Она вздохнула, повторив с невыразимой нежностью:
— Папа… У вас сколько детей?
— Двое.
— Счастливы в браке?
— Живем врозь уже много лет…
— А с детьми как?
— Мои главные друзья…
— Как же у них сложились отношения с вашей подругой?
— У меня нет постоянной подруги…
— Яичницу себе готовите сами?
— И очень вкусную…
— Скоро заведете постоянную подругу, — убежденно сказала Мари, — у вас больные глаза.
Он отрицательно покачал головой.
— Нет.
— Да… Вы себя не знаете…
— Только человек самого себя и знает, остальные лишь угадывают его…
— Помните слова: где был самим собою я?
— Нет.
— "Пер Гюнт".
— По-русски все звучит иначе, — заметил Степанов. — Мы избалованы хорошими переводами, не обязательно знать подлинник… Теперь знаю… Это вы к тому, что Сольвейг отвечает: в надежде, вере и в любви моей?
Мари кивнула.
— Истинное лицо человека хранит тот, кто любит его… Любовь детей и любовь женщины — понятия разные.
— К счастью, мои дети — девочки.
Лицо Мари стало каким-то опустошенным, обозначились ранние морщины под глазами, скулы сделались крутыми, а лицо тяжелым, словно после трудного перехода в горах.

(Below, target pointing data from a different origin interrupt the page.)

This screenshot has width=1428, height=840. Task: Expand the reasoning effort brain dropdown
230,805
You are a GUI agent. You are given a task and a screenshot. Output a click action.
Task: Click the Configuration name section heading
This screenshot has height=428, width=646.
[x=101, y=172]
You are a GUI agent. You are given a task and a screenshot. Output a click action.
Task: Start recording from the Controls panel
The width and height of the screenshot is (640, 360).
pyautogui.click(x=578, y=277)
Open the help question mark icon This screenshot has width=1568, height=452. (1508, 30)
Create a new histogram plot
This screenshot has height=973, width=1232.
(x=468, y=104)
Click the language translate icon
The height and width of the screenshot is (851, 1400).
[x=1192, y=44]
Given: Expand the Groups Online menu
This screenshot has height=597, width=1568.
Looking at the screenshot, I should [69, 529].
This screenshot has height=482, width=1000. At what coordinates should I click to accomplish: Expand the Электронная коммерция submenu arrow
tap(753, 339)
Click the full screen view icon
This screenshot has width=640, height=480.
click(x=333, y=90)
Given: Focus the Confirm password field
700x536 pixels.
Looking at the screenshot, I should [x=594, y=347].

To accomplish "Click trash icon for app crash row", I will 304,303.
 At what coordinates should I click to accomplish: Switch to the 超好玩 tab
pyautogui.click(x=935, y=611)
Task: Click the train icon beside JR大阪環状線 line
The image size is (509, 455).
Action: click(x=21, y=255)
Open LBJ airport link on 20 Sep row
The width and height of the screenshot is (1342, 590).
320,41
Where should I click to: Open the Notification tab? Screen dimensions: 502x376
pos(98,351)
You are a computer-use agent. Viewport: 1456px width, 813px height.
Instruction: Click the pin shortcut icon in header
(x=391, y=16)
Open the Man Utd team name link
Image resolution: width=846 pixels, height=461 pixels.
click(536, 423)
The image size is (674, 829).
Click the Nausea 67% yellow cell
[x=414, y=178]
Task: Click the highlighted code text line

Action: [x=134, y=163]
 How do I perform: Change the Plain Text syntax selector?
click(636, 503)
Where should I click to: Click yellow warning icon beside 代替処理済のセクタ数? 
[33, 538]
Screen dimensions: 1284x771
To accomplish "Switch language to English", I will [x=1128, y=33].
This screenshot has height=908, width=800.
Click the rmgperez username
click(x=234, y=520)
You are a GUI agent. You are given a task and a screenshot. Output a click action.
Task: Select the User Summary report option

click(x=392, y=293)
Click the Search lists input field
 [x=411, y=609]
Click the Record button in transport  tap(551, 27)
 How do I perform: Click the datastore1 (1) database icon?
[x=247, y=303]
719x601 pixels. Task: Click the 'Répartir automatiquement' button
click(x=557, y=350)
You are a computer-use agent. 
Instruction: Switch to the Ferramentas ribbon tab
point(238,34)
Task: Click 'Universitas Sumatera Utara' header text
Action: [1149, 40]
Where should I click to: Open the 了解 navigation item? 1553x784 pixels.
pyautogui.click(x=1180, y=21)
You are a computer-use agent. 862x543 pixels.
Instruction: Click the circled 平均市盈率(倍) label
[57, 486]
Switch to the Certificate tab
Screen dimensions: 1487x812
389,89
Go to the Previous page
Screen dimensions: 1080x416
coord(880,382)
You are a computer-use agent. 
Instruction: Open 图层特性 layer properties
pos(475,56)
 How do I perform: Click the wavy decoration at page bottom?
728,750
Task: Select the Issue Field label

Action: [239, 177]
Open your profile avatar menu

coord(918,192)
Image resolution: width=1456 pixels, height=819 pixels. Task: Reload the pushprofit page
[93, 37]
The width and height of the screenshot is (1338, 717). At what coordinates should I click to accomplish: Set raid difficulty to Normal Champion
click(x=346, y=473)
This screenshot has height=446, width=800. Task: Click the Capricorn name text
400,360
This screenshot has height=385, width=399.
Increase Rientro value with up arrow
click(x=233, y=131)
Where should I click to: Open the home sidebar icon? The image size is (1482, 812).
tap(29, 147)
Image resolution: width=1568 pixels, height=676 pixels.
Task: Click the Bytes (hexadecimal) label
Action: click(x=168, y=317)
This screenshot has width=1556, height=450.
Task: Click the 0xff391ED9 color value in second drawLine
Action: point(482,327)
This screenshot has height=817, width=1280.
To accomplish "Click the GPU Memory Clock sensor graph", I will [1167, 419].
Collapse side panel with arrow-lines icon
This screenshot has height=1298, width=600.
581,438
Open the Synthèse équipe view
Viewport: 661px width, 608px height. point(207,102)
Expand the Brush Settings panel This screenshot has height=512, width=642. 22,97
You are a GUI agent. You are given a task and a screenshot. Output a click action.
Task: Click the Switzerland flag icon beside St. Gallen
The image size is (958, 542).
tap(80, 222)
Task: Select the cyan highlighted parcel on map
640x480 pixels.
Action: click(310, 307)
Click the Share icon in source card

— Я тоже дочь и, только когда сама почувствовала усталость, а потом полюбила прекрасного человека, но не могу быть с ним и, значит, ощущаю страх за него, только тогда поняла отца… Он тоже вроде вас много лет готовил себе яичницу, стал толстым, обрюзгшим, морщинистым и ничего не успевал делать, перестал спать без снотворного… А потом рядом с ним появилась женщина, и он снова обрел свое истинное лицо… Раньше, после того, как он расстался с мамой, лица не было, маска была… А я и брат… Мы оказались…
Зазвонил телефон — длинно, без перерыва.
— Москва, — сказал Степанов и бросился к аппарату…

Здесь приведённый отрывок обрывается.